::: EXCERPTED DATA :::
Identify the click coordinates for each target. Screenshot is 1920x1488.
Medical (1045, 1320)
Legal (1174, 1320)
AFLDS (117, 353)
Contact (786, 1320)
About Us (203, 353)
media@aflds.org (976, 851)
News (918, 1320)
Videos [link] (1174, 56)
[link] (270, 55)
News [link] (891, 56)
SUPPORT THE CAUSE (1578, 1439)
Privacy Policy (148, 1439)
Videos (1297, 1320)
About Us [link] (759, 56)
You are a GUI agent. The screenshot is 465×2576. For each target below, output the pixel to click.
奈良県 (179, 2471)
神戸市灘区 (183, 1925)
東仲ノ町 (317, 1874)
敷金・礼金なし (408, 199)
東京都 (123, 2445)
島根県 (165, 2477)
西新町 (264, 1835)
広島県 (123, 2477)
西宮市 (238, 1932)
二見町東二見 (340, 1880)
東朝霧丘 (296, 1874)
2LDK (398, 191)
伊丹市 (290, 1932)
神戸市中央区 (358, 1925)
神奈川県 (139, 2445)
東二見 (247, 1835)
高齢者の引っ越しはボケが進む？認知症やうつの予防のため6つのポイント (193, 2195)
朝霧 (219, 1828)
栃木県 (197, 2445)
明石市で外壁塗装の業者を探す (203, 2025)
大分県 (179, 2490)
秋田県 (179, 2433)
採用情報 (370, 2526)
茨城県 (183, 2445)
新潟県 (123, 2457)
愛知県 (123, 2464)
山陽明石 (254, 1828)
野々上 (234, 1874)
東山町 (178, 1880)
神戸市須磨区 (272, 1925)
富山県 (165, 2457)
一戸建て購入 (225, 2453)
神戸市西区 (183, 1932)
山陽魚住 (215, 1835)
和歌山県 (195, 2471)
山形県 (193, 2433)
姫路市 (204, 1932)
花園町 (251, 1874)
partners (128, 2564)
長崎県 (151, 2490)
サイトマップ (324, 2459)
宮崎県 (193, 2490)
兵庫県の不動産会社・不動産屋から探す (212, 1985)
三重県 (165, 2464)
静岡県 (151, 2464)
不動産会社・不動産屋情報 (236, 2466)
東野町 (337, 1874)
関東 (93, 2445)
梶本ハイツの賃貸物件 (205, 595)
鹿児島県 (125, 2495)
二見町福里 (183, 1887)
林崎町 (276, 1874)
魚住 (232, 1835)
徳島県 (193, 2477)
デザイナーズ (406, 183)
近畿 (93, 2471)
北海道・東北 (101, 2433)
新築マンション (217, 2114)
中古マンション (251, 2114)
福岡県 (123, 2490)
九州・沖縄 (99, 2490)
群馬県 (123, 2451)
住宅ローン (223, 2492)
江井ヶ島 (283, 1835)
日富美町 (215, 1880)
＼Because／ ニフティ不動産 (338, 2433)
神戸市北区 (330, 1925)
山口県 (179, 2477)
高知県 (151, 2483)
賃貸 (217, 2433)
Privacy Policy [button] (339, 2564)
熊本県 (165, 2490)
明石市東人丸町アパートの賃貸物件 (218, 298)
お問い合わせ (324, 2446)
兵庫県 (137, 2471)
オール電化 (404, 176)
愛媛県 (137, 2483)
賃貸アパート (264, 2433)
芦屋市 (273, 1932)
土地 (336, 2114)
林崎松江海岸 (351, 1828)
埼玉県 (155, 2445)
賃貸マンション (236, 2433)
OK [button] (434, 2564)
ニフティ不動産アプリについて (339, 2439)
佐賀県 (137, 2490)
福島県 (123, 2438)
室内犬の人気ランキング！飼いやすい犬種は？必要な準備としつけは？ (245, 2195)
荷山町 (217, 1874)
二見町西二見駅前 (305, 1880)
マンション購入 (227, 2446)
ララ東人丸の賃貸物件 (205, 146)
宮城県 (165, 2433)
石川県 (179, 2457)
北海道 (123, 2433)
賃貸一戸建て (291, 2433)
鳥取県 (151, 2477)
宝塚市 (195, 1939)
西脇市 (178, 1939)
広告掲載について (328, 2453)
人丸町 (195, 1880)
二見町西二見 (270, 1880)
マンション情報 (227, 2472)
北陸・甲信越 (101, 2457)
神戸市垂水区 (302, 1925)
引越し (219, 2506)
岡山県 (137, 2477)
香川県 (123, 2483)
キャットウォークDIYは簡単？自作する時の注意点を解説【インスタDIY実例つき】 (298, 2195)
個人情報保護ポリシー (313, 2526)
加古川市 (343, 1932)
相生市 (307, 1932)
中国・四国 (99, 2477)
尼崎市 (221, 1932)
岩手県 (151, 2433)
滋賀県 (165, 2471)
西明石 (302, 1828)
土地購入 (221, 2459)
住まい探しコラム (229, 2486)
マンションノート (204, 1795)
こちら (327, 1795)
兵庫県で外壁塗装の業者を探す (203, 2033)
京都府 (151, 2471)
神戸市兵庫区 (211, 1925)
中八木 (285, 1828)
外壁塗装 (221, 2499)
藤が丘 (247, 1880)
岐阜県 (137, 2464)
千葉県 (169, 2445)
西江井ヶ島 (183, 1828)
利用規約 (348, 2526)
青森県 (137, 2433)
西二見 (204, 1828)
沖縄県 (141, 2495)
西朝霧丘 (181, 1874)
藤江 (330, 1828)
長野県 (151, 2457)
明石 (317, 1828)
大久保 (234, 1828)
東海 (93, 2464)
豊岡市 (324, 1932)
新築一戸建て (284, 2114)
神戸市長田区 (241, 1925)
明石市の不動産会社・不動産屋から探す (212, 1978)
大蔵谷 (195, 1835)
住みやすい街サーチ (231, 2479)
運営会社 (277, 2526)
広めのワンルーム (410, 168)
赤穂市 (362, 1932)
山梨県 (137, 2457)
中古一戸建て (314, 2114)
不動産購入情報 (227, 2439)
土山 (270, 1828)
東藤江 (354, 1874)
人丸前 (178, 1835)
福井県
:::
Search the data for the string "不動産屋から探す". List each line that has it.

■ ANSWER SECTION
兵庫県の不動産会社・不動産屋から探す (212, 1985)
明石市の不動産会社・不動産屋から探す (212, 1978)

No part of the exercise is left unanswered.